## [TASK INPUTS]
═══
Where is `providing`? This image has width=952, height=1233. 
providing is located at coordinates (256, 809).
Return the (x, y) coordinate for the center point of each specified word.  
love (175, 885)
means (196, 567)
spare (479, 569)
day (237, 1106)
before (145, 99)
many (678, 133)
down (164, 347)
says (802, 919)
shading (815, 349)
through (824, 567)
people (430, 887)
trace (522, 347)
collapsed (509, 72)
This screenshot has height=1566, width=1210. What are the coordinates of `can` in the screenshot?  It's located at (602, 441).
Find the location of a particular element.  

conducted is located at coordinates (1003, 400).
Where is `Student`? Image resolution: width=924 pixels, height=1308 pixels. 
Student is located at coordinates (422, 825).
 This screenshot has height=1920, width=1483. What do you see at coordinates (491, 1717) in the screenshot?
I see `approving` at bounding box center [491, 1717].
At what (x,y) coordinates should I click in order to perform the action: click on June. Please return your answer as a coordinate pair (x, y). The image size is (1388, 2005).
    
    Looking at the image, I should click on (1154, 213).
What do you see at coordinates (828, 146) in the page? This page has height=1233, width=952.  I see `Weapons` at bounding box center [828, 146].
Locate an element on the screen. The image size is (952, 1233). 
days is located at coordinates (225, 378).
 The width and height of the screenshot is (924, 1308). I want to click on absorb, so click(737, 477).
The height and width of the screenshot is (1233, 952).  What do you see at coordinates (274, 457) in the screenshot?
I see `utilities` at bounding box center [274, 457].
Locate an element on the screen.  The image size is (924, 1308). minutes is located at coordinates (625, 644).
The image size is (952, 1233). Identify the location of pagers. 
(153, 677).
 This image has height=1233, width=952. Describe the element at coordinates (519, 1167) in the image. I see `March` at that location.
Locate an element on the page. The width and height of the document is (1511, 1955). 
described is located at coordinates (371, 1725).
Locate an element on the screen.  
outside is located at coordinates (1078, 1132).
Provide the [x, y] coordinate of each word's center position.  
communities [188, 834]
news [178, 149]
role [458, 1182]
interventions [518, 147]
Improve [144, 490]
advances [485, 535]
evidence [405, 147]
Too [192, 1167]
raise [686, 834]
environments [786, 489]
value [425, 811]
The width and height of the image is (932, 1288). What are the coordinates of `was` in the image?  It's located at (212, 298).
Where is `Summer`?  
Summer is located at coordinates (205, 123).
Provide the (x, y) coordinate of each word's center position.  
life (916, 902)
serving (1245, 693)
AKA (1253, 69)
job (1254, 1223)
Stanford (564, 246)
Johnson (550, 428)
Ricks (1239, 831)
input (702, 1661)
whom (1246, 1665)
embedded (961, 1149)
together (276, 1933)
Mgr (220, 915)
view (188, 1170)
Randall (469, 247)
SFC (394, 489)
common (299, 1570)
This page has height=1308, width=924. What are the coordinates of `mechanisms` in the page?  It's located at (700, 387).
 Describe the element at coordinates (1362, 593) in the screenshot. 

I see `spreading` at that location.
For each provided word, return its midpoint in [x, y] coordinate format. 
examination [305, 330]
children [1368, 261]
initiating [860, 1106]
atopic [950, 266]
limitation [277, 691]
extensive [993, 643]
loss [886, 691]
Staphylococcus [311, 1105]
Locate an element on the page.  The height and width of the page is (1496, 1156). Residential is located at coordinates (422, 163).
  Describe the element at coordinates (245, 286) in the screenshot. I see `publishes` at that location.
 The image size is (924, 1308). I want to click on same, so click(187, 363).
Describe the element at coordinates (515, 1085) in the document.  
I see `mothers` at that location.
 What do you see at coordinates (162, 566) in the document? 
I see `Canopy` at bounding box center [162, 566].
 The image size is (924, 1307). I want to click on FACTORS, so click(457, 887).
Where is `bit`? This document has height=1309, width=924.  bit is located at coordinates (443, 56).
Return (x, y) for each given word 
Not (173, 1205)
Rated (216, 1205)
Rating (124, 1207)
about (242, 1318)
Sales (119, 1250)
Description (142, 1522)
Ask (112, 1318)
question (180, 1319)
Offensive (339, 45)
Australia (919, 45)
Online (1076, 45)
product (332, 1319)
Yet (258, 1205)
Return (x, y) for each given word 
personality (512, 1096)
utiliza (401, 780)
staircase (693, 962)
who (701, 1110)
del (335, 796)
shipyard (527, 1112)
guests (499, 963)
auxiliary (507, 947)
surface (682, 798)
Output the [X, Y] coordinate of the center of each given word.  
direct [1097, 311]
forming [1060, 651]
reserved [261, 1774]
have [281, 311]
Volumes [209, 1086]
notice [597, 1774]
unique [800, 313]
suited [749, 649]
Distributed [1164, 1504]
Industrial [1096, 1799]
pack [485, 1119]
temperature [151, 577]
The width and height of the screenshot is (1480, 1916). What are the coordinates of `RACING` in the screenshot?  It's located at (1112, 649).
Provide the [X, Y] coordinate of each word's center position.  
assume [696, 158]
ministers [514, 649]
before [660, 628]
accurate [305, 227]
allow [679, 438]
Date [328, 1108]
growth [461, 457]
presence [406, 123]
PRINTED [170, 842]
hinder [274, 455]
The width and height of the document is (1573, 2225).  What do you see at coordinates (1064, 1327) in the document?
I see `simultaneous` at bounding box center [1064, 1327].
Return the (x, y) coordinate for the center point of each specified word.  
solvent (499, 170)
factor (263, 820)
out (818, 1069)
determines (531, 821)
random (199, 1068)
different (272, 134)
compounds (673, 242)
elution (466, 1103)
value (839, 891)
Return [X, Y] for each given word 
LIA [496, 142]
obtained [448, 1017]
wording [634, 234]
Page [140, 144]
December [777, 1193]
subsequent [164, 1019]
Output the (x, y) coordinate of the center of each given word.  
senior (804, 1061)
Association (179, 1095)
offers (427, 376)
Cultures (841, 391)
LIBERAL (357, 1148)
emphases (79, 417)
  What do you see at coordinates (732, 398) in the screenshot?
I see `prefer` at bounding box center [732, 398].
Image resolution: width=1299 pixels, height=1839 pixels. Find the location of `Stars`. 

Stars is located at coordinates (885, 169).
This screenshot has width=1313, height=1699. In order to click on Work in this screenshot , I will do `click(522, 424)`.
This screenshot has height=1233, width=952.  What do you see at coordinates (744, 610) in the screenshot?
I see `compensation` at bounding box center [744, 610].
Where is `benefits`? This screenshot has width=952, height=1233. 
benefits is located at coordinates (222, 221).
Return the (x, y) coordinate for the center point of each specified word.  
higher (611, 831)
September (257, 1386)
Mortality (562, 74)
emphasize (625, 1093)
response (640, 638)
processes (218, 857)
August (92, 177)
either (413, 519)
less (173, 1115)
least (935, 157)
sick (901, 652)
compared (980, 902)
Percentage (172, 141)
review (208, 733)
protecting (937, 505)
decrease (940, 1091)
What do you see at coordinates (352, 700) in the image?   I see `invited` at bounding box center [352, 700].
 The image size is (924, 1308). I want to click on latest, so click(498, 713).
═══
## [WHAT IS ASKED]
Print all of the material above again, line for line and unchanged.

## [EXERCISE RESPONSE]
Where is `providing`? This image has width=952, height=1233. 
providing is located at coordinates (256, 809).
Return the (x, y) coordinate for the center point of each specified word.  
love (175, 885)
means (196, 567)
spare (479, 569)
day (237, 1106)
before (145, 99)
many (678, 133)
down (164, 347)
says (802, 919)
shading (815, 349)
through (824, 567)
people (430, 887)
trace (522, 347)
collapsed (509, 72)
This screenshot has height=1566, width=1210. What are the coordinates of `can` in the screenshot?  It's located at (602, 441).
Find the location of a particular element.  

conducted is located at coordinates (1003, 400).
Where is `Student`? Image resolution: width=924 pixels, height=1308 pixels. 
Student is located at coordinates (422, 825).
 This screenshot has height=1920, width=1483. What do you see at coordinates (491, 1717) in the screenshot?
I see `approving` at bounding box center [491, 1717].
At what (x,y) coordinates should I click in order to perform the action: click on June. Please return your answer as a coordinate pair (x, y). The image size is (1388, 2005).
    
    Looking at the image, I should click on (1154, 213).
What do you see at coordinates (828, 146) in the page? This page has height=1233, width=952.  I see `Weapons` at bounding box center [828, 146].
Locate an element on the screen. The image size is (952, 1233). 
days is located at coordinates (225, 378).
 The width and height of the screenshot is (924, 1308). I want to click on absorb, so click(737, 477).
The height and width of the screenshot is (1233, 952).  What do you see at coordinates (274, 457) in the screenshot?
I see `utilities` at bounding box center [274, 457].
Locate an element on the screen.  The image size is (924, 1308). minutes is located at coordinates (625, 644).
The image size is (952, 1233). Identify the location of pagers. 
(153, 677).
 This image has height=1233, width=952. Describe the element at coordinates (519, 1167) in the image. I see `March` at that location.
Locate an element on the page. The width and height of the document is (1511, 1955). 
described is located at coordinates (371, 1725).
Locate an element on the screen.  
outside is located at coordinates (1078, 1132).
Provide the [x, y] coordinate of each word's center position.  
communities [188, 834]
news [178, 149]
role [458, 1182]
interventions [518, 147]
Improve [144, 490]
advances [485, 535]
evidence [405, 147]
Too [192, 1167]
raise [686, 834]
environments [786, 489]
value [425, 811]
The width and height of the image is (932, 1288). What are the coordinates of `was` in the image?  It's located at (212, 298).
Where is `Summer`?  
Summer is located at coordinates (205, 123).
Provide the (x, y) coordinate of each word's center position.  
life (916, 902)
serving (1245, 693)
AKA (1253, 69)
job (1254, 1223)
Stanford (564, 246)
Johnson (550, 428)
Ricks (1239, 831)
input (702, 1661)
whom (1246, 1665)
embedded (961, 1149)
together (276, 1933)
Mgr (220, 915)
view (188, 1170)
Randall (469, 247)
SFC (394, 489)
common (299, 1570)
This page has height=1308, width=924. What are the coordinates of `mechanisms` in the page?  It's located at (700, 387).
 Describe the element at coordinates (1362, 593) in the screenshot. 

I see `spreading` at that location.
For each provided word, return its midpoint in [x, y] coordinate format. 
examination [305, 330]
children [1368, 261]
initiating [860, 1106]
atopic [950, 266]
limitation [277, 691]
extensive [993, 643]
loss [886, 691]
Staphylococcus [311, 1105]
Locate an element on the page.  The height and width of the page is (1496, 1156). Residential is located at coordinates (422, 163).
  Describe the element at coordinates (245, 286) in the screenshot. I see `publishes` at that location.
 The image size is (924, 1308). I want to click on same, so click(187, 363).
Describe the element at coordinates (515, 1085) in the document.  
I see `mothers` at that location.
 What do you see at coordinates (162, 566) in the document? 
I see `Canopy` at bounding box center [162, 566].
 The image size is (924, 1307). I want to click on FACTORS, so click(457, 887).
Where is `bit`? This document has height=1309, width=924.  bit is located at coordinates (443, 56).
Return (x, y) for each given word 
Not (173, 1205)
Rated (216, 1205)
Rating (124, 1207)
about (242, 1318)
Sales (119, 1250)
Description (142, 1522)
Ask (112, 1318)
question (180, 1319)
Offensive (339, 45)
Australia (919, 45)
Online (1076, 45)
product (332, 1319)
Yet (258, 1205)
Return (x, y) for each given word 
personality (512, 1096)
utiliza (401, 780)
staircase (693, 962)
who (701, 1110)
del (335, 796)
shipyard (527, 1112)
guests (499, 963)
auxiliary (507, 947)
surface (682, 798)
Output the [X, Y] coordinate of the center of each given word.  
direct [1097, 311]
forming [1060, 651]
reserved [261, 1774]
have [281, 311]
Volumes [209, 1086]
notice [597, 1774]
unique [800, 313]
suited [749, 649]
Distributed [1164, 1504]
Industrial [1096, 1799]
pack [485, 1119]
temperature [151, 577]
The width and height of the screenshot is (1480, 1916). What are the coordinates of `RACING` in the screenshot?  It's located at (1112, 649).
Provide the [X, Y] coordinate of each word's center position.  
assume [696, 158]
ministers [514, 649]
before [660, 628]
accurate [305, 227]
allow [679, 438]
Date [328, 1108]
growth [461, 457]
presence [406, 123]
PRINTED [170, 842]
hinder [274, 455]
The width and height of the document is (1573, 2225).  What do you see at coordinates (1064, 1327) in the document?
I see `simultaneous` at bounding box center [1064, 1327].
Return the (x, y) coordinate for the center point of each specified word.  
solvent (499, 170)
factor (263, 820)
out (818, 1069)
determines (531, 821)
random (199, 1068)
different (272, 134)
compounds (673, 242)
elution (466, 1103)
value (839, 891)
Return [X, Y] for each given word 
LIA [496, 142]
obtained [448, 1017]
wording [634, 234]
Page [140, 144]
December [777, 1193]
subsequent [164, 1019]
Output the (x, y) coordinate of the center of each given word.  
senior (804, 1061)
Association (179, 1095)
offers (427, 376)
Cultures (841, 391)
LIBERAL (357, 1148)
emphases (79, 417)
  What do you see at coordinates (732, 398) in the screenshot?
I see `prefer` at bounding box center [732, 398].
Image resolution: width=1299 pixels, height=1839 pixels. Find the location of `Stars`. 

Stars is located at coordinates (885, 169).
This screenshot has width=1313, height=1699. In order to click on Work in this screenshot , I will do `click(522, 424)`.
This screenshot has height=1233, width=952.  What do you see at coordinates (744, 610) in the screenshot?
I see `compensation` at bounding box center [744, 610].
Where is `benefits`? This screenshot has width=952, height=1233. 
benefits is located at coordinates (222, 221).
Return the (x, y) coordinate for the center point of each specified word.  
higher (611, 831)
September (257, 1386)
Mortality (562, 74)
emphasize (625, 1093)
response (640, 638)
processes (218, 857)
August (92, 177)
either (413, 519)
less (173, 1115)
least (935, 157)
sick (901, 652)
compared (980, 902)
Percentage (172, 141)
review (208, 733)
protecting (937, 505)
decrease (940, 1091)
What do you see at coordinates (352, 700) in the image?   I see `invited` at bounding box center [352, 700].
 The image size is (924, 1308). I want to click on latest, so click(498, 713).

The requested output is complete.